-- The problem --
Of the lines in the data below, write out exactly those from the one holding "KOMODER Espagne (322, 2080)" through the one holding "KOMODER Autriche (322, 2043)", both included.

-- Records --
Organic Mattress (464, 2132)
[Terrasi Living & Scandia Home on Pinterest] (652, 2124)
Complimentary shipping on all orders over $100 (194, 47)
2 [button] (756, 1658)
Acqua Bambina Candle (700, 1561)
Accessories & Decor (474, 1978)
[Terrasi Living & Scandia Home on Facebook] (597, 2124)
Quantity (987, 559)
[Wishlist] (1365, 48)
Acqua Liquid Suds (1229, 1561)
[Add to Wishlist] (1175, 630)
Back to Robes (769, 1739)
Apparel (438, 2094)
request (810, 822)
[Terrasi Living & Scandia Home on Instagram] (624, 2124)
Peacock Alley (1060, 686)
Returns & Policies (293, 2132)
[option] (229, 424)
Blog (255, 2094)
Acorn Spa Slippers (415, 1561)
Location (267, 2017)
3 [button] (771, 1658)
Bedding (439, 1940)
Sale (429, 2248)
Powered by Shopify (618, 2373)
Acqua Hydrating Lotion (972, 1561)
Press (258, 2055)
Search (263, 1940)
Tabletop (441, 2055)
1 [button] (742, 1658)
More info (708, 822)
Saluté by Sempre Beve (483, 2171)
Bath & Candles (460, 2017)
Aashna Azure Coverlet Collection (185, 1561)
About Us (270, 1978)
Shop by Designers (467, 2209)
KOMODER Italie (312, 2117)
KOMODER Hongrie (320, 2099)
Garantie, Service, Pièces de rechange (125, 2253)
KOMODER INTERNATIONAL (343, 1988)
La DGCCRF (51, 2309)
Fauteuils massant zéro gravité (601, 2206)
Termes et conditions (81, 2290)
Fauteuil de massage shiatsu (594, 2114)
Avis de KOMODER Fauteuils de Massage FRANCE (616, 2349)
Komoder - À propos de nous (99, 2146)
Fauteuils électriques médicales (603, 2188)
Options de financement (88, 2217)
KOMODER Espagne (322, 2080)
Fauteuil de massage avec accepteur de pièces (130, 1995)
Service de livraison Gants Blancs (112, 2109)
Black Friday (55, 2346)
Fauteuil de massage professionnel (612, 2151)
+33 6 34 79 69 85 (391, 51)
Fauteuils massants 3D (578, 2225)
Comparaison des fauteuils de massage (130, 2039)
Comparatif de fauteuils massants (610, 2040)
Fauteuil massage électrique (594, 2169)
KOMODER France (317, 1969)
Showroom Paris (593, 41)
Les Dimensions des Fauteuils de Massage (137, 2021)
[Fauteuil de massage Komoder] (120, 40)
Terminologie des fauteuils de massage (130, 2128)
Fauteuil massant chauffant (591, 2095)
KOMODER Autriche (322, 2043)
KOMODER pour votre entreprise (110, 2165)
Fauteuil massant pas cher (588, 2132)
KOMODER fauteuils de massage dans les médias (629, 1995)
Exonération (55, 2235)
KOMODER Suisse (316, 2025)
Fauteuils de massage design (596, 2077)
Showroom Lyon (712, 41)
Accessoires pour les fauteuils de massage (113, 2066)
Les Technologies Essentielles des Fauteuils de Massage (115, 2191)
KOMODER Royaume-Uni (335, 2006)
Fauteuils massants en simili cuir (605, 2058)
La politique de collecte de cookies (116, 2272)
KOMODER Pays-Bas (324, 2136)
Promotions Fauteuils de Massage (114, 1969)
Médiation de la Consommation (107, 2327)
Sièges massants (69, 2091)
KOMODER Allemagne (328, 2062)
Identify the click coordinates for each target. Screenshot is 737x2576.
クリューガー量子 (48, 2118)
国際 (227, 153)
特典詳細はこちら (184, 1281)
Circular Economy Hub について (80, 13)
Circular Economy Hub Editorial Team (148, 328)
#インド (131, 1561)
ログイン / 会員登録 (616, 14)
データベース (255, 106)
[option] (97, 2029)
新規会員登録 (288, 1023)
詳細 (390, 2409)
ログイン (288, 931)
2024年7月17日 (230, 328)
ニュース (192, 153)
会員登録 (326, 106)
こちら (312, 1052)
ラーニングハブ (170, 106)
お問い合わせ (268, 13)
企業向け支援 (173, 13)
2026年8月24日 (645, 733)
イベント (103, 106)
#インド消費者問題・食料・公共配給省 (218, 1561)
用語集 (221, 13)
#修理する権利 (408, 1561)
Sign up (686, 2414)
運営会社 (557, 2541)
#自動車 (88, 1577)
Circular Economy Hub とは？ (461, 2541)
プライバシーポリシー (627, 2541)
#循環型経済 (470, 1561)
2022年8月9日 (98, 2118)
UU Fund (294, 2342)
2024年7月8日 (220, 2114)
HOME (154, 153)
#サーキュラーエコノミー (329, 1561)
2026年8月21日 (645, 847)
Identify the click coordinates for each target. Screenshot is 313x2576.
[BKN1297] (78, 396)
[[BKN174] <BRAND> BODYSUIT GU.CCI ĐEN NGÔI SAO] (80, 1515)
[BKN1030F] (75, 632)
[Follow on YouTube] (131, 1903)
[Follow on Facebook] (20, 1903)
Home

-- Solution for this task --
KOMODER Espagne (322, 2080)
Fauteuil de massage avec accepteur de pièces (130, 1995)
Service de livraison Gants Blancs (112, 2109)
Black Friday (55, 2346)
Fauteuil de massage professionnel (612, 2151)
+33 6 34 79 69 85 (391, 51)
Fauteuils massants 3D (578, 2225)
Comparaison des fauteuils de massage (130, 2039)
Comparatif de fauteuils massants (610, 2040)
Fauteuil massage électrique (594, 2169)
KOMODER France (317, 1969)
Showroom Paris (593, 41)
Les Dimensions des Fauteuils de Massage (137, 2021)
[Fauteuil de massage Komoder] (120, 40)
Terminologie des fauteuils de massage (130, 2128)
Fauteuil massant chauffant (591, 2095)
KOMODER Autriche (322, 2043)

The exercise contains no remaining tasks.